§ What is being asked:
In the records below, print each line exactly and leave every image out.

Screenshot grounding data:
****************************************
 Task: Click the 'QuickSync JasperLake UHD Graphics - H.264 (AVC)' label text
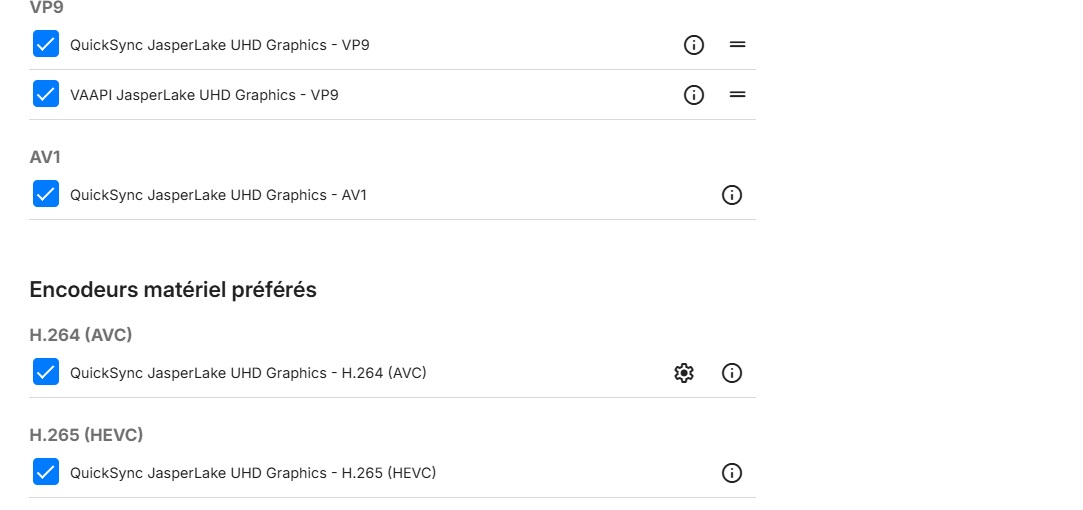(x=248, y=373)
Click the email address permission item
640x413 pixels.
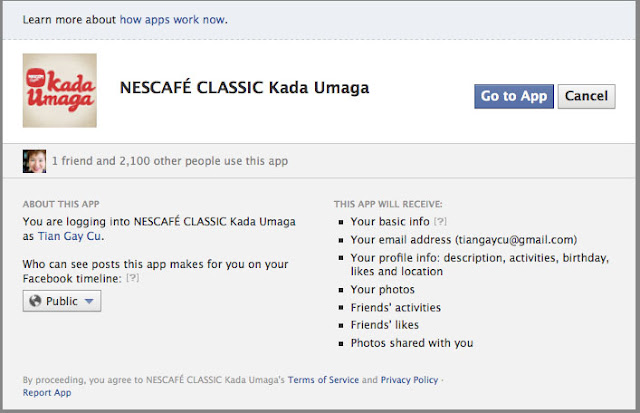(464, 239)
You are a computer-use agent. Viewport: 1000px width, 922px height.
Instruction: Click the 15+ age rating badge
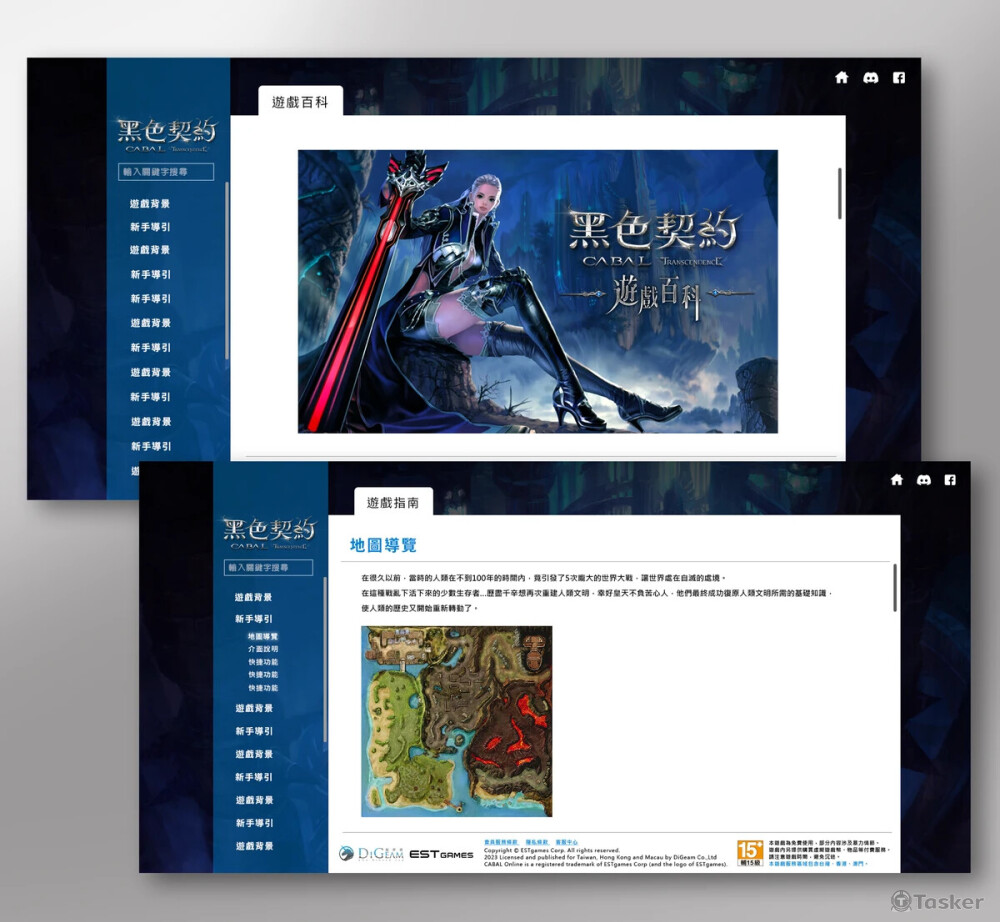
****************************************
§ Solution to the problem:
 Task: Click the 'QuickSync JasperLake UHD Graphics - H.264 (AVC)' label text
(x=248, y=373)
Click the email address permission item
640x413 pixels.
(464, 239)
You are a computer-use agent. Viewport: 1000px width, 922px height.
Instruction: Click the 15+ age rating badge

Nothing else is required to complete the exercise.